Count the lines below that contain the string "breadcrumb" and reply with that number only.

Supplied material:
···

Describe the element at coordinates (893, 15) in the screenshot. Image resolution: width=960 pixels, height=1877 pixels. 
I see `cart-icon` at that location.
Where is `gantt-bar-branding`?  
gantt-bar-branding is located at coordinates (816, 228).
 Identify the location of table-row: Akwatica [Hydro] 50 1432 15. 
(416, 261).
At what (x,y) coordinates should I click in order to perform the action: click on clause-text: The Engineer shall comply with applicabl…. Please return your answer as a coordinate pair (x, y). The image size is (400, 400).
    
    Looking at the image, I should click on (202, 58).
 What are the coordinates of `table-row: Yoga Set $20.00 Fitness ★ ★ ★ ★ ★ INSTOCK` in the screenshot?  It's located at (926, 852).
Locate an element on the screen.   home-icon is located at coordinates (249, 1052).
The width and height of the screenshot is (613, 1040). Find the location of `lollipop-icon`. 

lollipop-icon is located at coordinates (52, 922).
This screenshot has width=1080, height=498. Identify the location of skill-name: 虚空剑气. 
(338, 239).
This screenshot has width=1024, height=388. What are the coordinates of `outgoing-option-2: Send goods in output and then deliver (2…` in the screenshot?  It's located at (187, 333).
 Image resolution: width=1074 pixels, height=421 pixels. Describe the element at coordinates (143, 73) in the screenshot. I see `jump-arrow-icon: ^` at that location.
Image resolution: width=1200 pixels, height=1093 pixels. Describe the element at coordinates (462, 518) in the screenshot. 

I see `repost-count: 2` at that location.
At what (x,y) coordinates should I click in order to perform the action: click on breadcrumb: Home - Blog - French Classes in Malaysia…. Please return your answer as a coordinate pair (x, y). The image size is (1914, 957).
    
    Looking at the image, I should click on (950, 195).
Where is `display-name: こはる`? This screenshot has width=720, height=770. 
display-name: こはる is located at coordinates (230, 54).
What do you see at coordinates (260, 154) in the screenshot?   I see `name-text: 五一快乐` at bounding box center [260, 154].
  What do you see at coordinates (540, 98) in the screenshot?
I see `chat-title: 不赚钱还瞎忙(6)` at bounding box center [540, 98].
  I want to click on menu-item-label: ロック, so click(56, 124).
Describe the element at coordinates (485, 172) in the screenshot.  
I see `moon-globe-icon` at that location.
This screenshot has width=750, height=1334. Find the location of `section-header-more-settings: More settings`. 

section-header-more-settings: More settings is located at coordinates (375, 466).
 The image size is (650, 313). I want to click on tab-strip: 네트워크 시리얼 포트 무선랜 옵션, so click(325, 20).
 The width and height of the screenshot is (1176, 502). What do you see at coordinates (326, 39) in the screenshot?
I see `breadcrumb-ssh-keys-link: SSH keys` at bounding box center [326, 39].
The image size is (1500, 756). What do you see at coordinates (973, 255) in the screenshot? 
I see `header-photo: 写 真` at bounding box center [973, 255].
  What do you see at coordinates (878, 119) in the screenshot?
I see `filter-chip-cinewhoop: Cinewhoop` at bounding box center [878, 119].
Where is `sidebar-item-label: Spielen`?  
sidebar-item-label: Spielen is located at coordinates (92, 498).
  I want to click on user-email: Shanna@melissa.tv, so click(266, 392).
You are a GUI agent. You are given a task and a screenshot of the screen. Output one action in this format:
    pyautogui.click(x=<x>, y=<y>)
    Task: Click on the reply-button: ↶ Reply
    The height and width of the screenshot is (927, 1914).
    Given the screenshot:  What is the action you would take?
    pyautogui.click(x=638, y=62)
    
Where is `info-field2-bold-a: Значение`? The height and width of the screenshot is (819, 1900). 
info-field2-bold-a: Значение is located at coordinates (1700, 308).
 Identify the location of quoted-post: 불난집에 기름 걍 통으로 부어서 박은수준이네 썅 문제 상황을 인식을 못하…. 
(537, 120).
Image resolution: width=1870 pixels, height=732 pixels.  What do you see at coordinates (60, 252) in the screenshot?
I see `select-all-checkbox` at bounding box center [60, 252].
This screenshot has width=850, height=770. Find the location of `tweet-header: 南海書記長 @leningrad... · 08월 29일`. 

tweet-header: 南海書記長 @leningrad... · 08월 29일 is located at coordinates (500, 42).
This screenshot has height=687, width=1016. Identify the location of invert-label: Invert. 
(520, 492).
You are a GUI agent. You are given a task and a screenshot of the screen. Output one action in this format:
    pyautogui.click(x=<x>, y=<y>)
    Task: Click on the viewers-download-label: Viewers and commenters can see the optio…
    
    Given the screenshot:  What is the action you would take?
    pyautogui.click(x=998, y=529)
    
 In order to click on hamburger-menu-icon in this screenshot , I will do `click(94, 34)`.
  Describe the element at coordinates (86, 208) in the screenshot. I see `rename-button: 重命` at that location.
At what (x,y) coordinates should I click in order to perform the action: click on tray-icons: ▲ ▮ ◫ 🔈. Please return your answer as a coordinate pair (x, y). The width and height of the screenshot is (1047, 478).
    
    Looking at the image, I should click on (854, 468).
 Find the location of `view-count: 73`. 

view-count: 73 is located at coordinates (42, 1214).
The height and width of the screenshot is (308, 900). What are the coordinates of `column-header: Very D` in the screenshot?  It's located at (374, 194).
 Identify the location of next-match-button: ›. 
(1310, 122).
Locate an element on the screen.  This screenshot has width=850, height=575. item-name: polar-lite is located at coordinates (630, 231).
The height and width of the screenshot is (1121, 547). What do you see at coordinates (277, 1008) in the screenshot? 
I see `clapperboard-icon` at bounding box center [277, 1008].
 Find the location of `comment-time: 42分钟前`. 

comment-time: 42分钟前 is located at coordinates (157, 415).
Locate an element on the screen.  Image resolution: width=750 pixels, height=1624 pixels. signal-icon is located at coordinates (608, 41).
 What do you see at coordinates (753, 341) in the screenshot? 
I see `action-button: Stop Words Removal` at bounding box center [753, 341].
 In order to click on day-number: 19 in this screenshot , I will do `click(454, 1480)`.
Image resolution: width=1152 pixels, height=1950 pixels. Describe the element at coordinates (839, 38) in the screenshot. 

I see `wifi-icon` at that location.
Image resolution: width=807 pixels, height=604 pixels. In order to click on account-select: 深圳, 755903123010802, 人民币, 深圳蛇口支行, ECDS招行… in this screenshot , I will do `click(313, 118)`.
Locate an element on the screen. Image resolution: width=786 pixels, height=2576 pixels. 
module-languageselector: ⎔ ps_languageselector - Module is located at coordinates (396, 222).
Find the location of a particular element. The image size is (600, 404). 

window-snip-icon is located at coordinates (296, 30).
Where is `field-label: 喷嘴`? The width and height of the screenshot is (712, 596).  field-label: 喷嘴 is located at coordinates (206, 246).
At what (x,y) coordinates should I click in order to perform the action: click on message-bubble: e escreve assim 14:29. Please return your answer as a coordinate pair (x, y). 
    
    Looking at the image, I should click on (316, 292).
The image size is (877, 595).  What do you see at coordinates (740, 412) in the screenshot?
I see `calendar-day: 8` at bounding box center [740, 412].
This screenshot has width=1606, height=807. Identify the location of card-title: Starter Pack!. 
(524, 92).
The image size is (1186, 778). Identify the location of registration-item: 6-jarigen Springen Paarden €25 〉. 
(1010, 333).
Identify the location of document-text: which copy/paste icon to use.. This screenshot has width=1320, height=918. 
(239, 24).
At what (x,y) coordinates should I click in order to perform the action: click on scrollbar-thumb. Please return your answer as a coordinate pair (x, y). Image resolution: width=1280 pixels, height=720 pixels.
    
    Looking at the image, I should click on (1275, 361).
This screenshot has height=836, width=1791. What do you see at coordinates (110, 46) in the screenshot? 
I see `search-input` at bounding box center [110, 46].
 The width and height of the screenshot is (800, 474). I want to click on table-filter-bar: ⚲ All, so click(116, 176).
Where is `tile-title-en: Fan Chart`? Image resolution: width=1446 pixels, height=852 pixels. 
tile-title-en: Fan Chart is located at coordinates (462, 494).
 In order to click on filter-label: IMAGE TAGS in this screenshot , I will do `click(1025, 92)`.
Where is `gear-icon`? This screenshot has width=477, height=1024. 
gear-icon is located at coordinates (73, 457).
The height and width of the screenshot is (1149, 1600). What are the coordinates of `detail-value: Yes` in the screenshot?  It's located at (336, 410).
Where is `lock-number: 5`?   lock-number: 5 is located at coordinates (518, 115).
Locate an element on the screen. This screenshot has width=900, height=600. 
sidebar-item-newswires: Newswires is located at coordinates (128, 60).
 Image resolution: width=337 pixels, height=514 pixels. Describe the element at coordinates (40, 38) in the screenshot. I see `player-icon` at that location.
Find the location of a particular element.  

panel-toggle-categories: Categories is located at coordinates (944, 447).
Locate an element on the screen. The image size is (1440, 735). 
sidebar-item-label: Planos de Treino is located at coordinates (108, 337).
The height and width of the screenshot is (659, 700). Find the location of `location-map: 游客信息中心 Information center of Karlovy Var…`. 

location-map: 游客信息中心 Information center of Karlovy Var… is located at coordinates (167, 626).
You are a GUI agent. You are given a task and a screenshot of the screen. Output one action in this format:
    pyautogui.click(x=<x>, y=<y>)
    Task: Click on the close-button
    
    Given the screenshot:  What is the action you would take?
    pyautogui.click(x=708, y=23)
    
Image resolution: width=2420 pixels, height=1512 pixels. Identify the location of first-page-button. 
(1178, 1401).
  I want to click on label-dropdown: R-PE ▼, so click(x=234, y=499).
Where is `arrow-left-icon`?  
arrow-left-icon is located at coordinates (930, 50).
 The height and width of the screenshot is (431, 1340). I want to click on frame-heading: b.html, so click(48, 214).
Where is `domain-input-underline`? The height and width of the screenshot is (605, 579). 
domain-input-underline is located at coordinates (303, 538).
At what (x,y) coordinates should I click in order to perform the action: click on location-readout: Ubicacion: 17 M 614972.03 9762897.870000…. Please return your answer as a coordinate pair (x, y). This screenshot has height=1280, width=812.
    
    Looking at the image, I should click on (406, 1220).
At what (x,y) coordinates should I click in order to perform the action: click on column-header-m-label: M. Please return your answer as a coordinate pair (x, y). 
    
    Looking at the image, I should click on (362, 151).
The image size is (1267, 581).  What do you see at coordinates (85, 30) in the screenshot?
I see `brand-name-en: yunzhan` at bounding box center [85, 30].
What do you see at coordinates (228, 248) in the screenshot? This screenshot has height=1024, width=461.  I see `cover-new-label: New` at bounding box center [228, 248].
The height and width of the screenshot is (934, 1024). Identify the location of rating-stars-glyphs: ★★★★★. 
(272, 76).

···

Solved problem: 2